Findings from another study show that in Peshawar’s Central Prison, the incidence of depression in women was 60 per cent. It is also common knowledge that there is an overwhelming representation of people with learning disabilities in our prison system. One study carried out at Central Jail, Faisalabad, revealed that over 60pc of prisoners had access to drugs, and that prison staff was responsible for supplying contraband.

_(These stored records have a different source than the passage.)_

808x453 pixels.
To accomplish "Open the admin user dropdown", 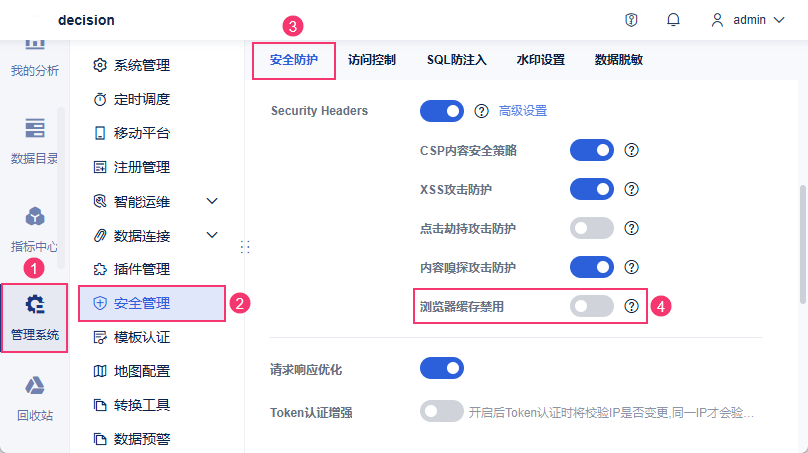I will point(747,20).
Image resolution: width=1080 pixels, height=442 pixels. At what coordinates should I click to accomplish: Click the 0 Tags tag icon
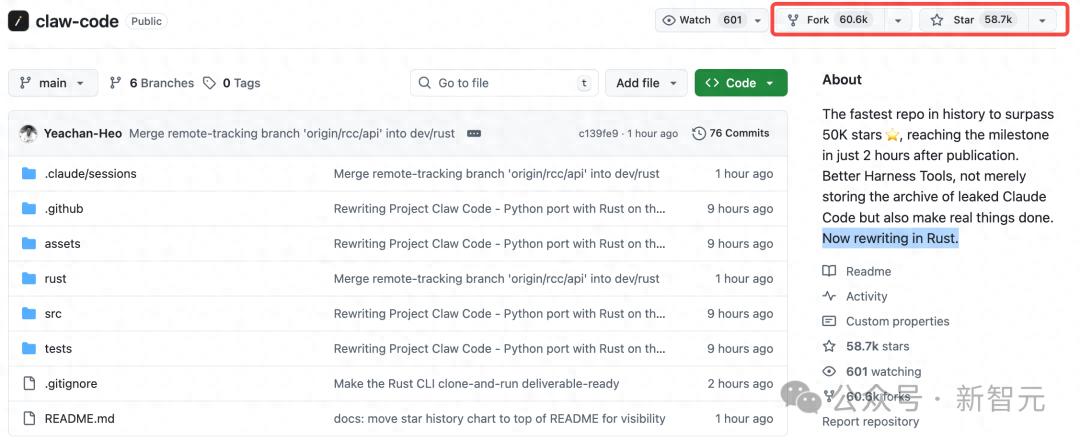point(209,83)
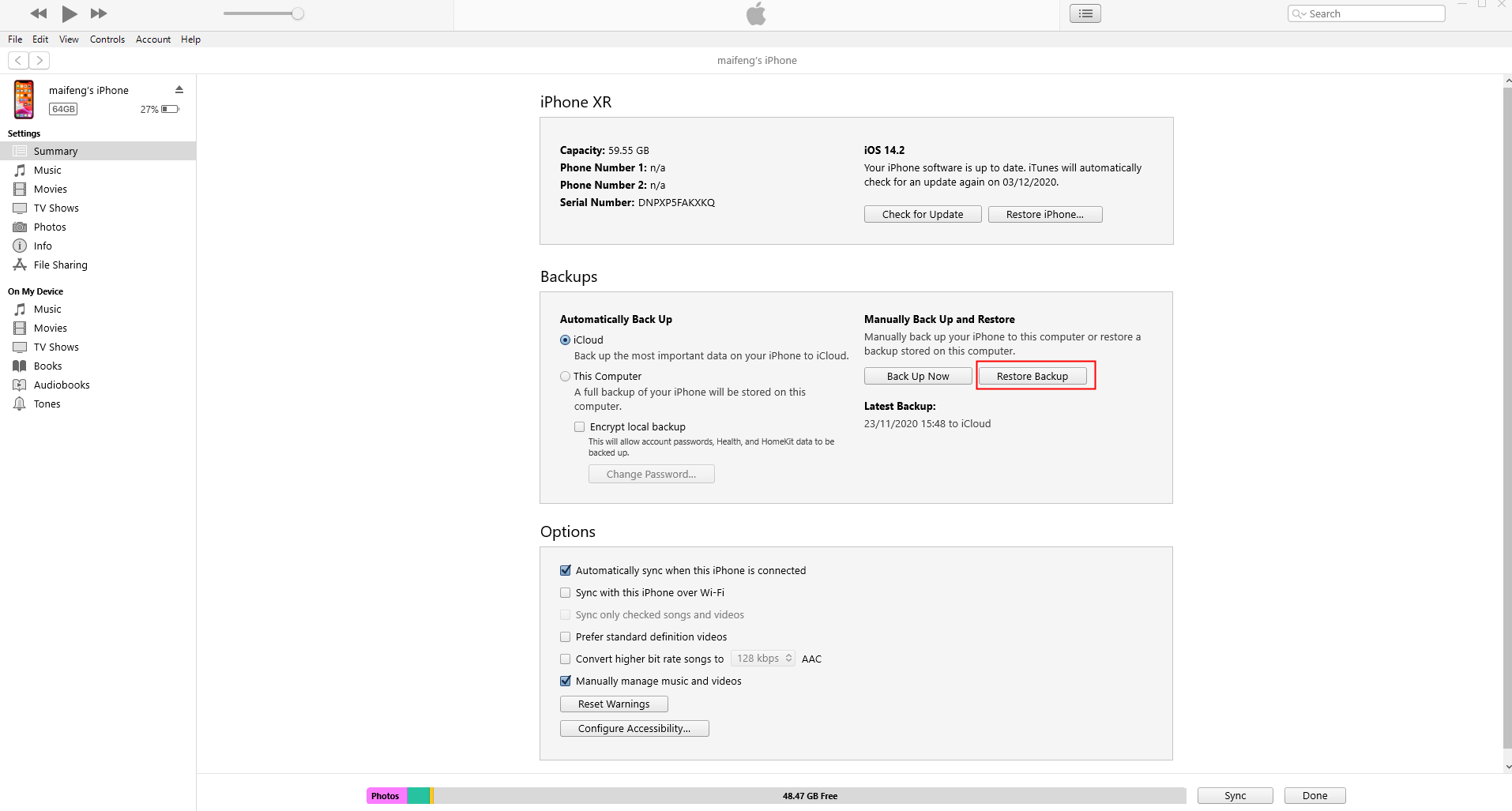This screenshot has width=1512, height=811.
Task: Open the 128 kbps bit rate dropdown
Action: [x=762, y=659]
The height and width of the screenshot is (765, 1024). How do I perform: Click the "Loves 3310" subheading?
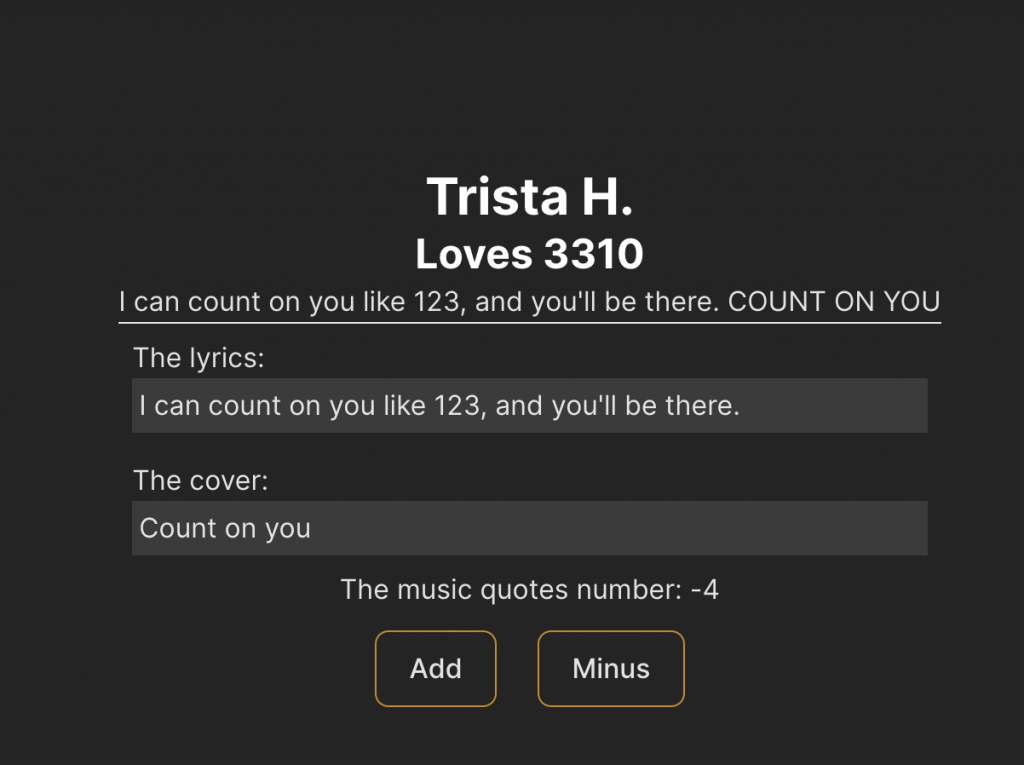coord(529,254)
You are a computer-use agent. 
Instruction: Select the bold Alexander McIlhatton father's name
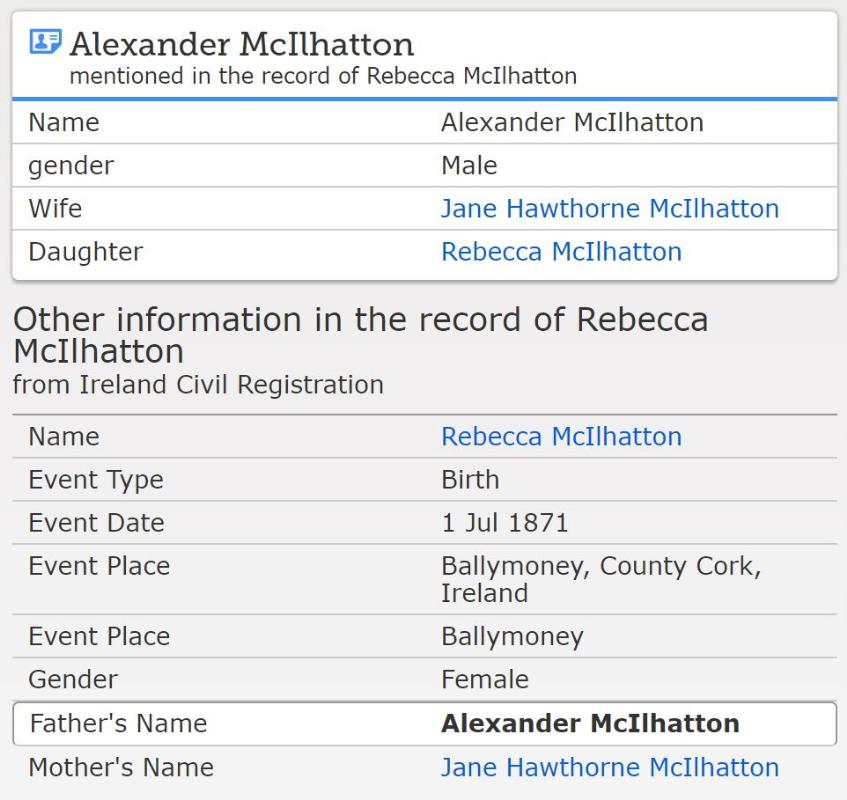pyautogui.click(x=590, y=724)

At the moment, Pakistan does not have forensic psychiatry services — a specialised branch of psychiatry that provides assessment and treatment of offenders with mental illness in prisons, secure hospitals and the community. Such psychiatric expertise is routinely required to assist criminal justice proceedings to certify cases presenting with an insanity defence (those pleading insanity at the time of the offence) or the fitness of a prisoner to stand trial or undergo a sentence. Of late, a few high-profile cases have highlighted the need for psychiatrists as expert witnesses, as well as for concerted efforts that can plug the gaps in forensic mental healthcare.

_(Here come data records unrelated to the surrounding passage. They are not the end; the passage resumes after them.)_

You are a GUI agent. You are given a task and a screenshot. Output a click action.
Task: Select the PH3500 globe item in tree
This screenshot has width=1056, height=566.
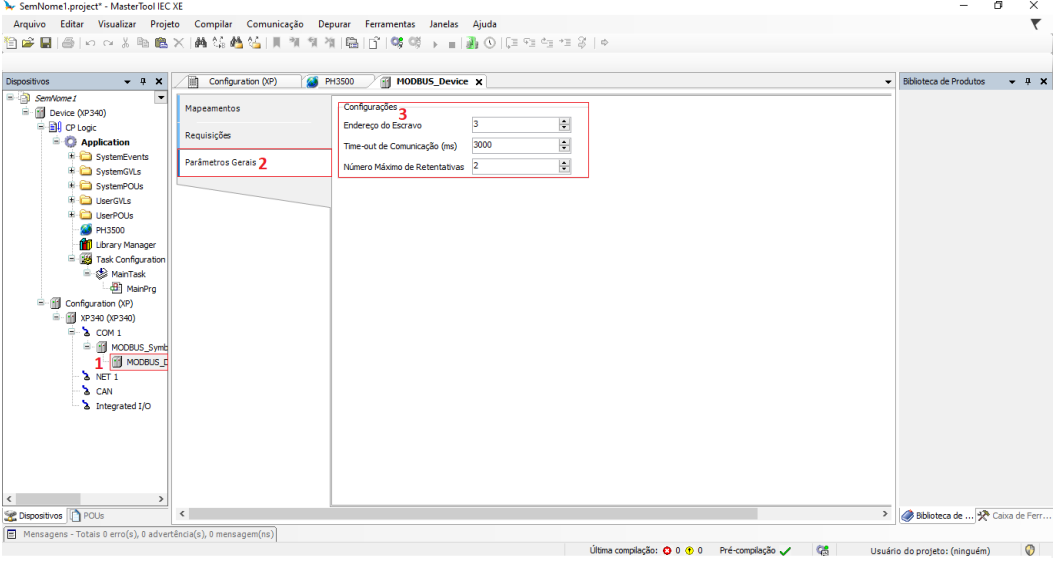110,230
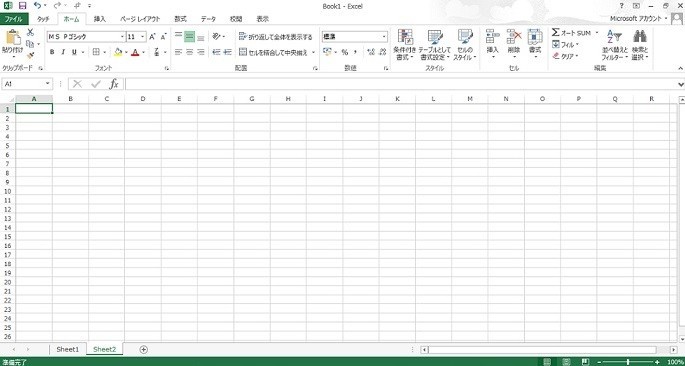Click the font color red swatch
Screen dimensions: 685x366
pos(135,52)
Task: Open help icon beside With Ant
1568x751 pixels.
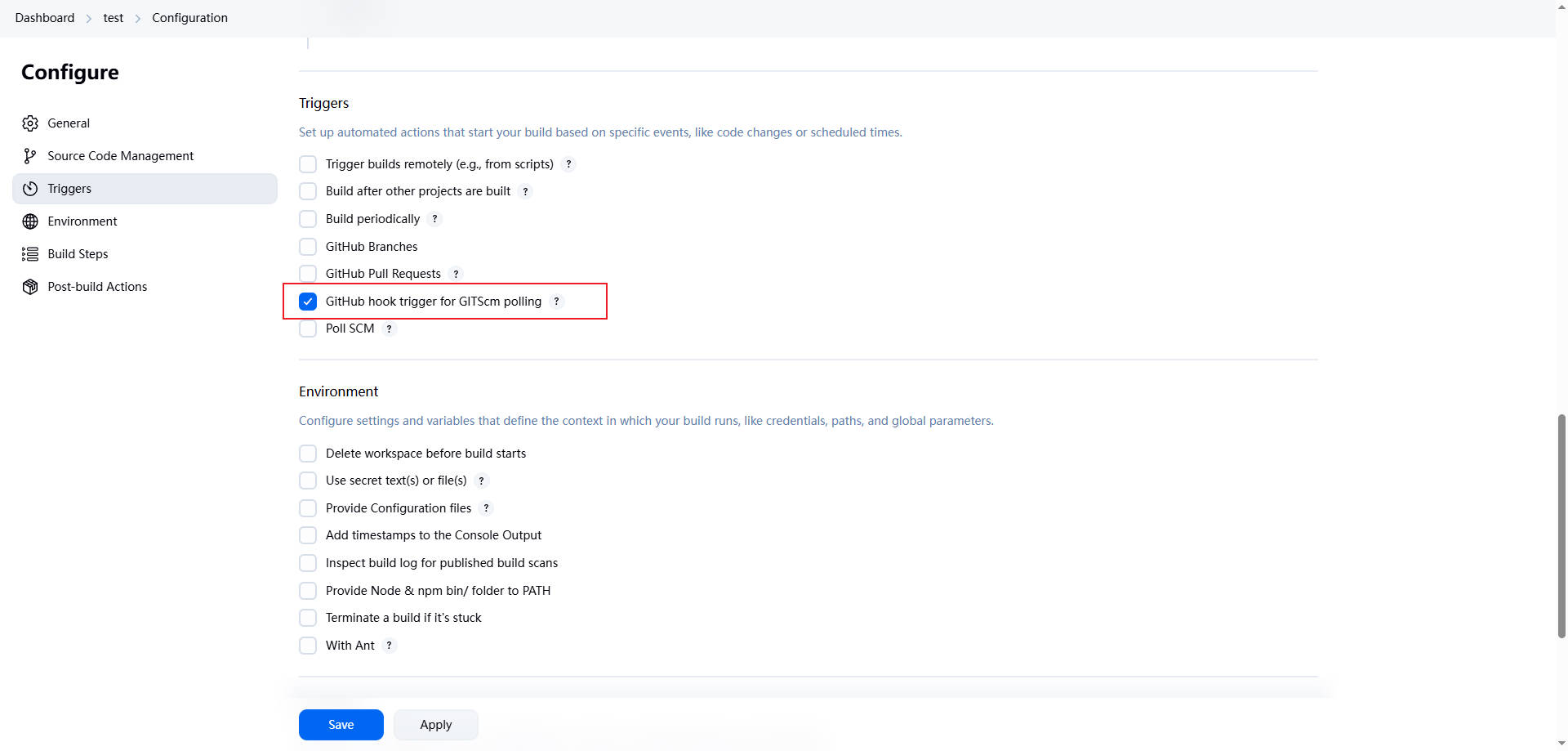Action: pyautogui.click(x=390, y=646)
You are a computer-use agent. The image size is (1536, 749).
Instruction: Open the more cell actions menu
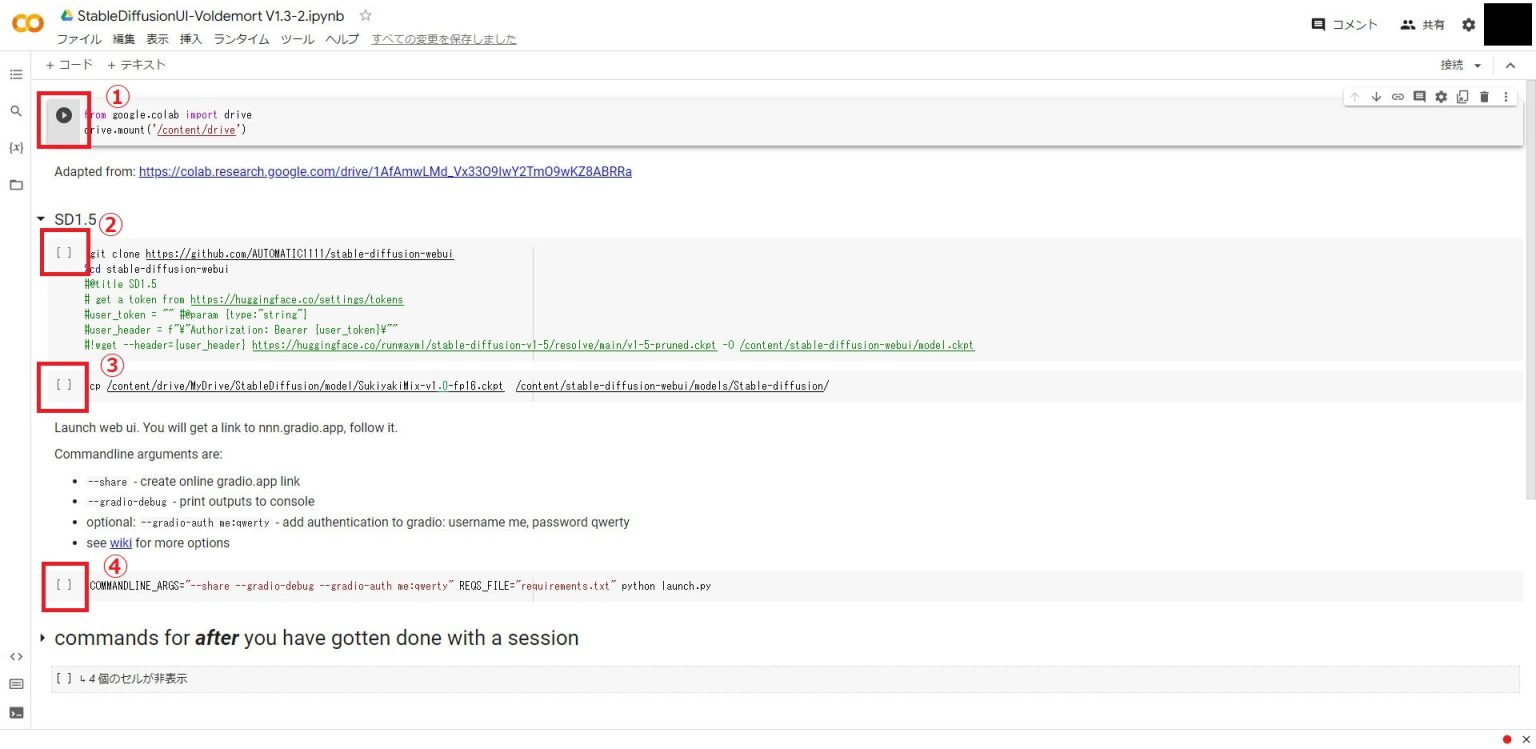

For now, only traces of forensic services are seen as the local psychiatrists provide rudimentary clinical care at the district level and some tertiary care centres provide arbitrary medical reports for a limited number of undertrial cases when requested by the courts. This state of affairs exists despite the Mental Health Ordinance of 2001 and subsequent provincial legislation in Sindh, Punjab and Khyber Pakthun­khwa, clearly underscoring the need to protect the rights of offenders with disabilities and/or mental illness and to establish forensic psychiatric services.

Unfortunately, our prisons system is singularly designed to punish, deter and incapacitate, without duly recognising the mental health and psychological support needs of inmates. It is essential to understand that people are sent to prison as punishment, not for punishment, and that humane treatment should be indispensable in any prison environment. A 1997 report by the Law and Justice Commission of Pakistan described the objectives of Pakistan’s prisons as: custody, care, control, correction, cure and community. Essentially, mental healthcare has overwhelming scope in accomplishing these 6Cs. Not just that it is an integral aspect of basic healthcare, but it also helps keep prison environments disciplined and safe. Further, supporting and motivating prisoners is vital for their rehabilitation to become useful members of their communities.

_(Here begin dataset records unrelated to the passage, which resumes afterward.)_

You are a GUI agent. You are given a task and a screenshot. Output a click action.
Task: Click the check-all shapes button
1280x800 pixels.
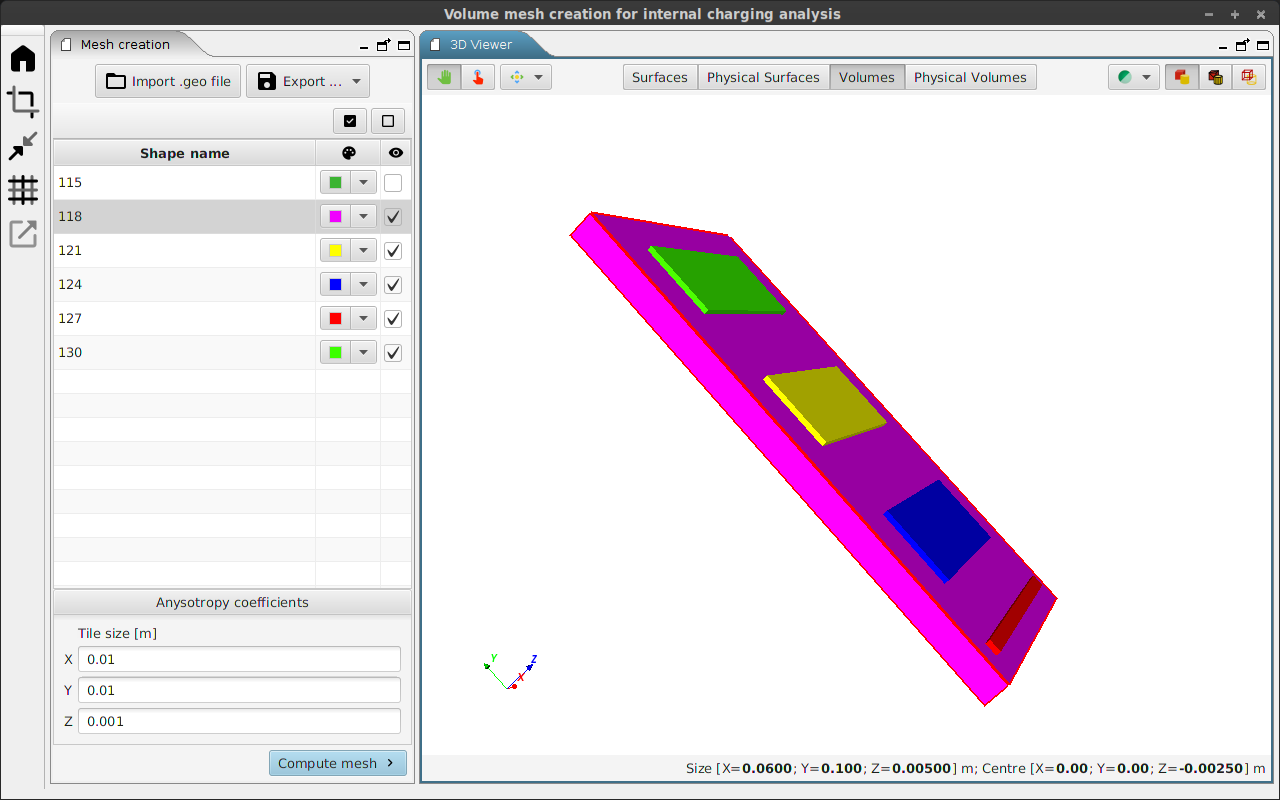[349, 121]
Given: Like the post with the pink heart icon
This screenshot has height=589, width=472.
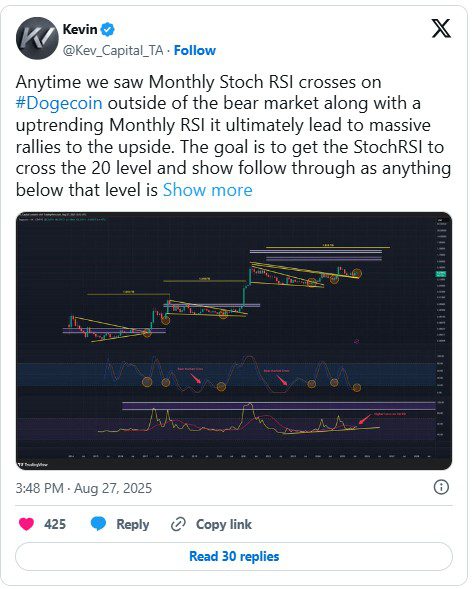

To play their role effectively, the district psychiatrists require extensive training and advanced understanding of the interface between mental health and the law. And more must be done in terms of postgraduate training in psychiatry too: at present, trainees are only exposed to a basic understanding of the legal complexities of the prison system. Given the dearth of specialist services, doctors and key staff working closely with prisoners must be trained in mental health awareness, and in recognising common mental disorders. Prisoners should be screened for mental health problems on entry into the prison system and at least once a year afterwards. Effective policies to address overcrowding, abuse and violence, and promote vocational rehabilitation can help check the prevalence of mental disorders among inmates.

The mental health needs of vulnerable groups of prisoners such as women, older prisoners, children and young people, and prisoners from minority communities must be identified and accordingly addressed. Prisoners diagnosed with mental illness must be granted access to treatment and follow-up facilities. Separate accommodation is necessary for those with severe mental disorders. Effective referral pathways should be established for cases requiring specialist treatment in psychiatric units.

Ultimately, prisoners qualify as a vulnerable population; their mental healthcare needs should thus be seen as a social and ethical responsibility.

The writer is a consultant psychiatrist.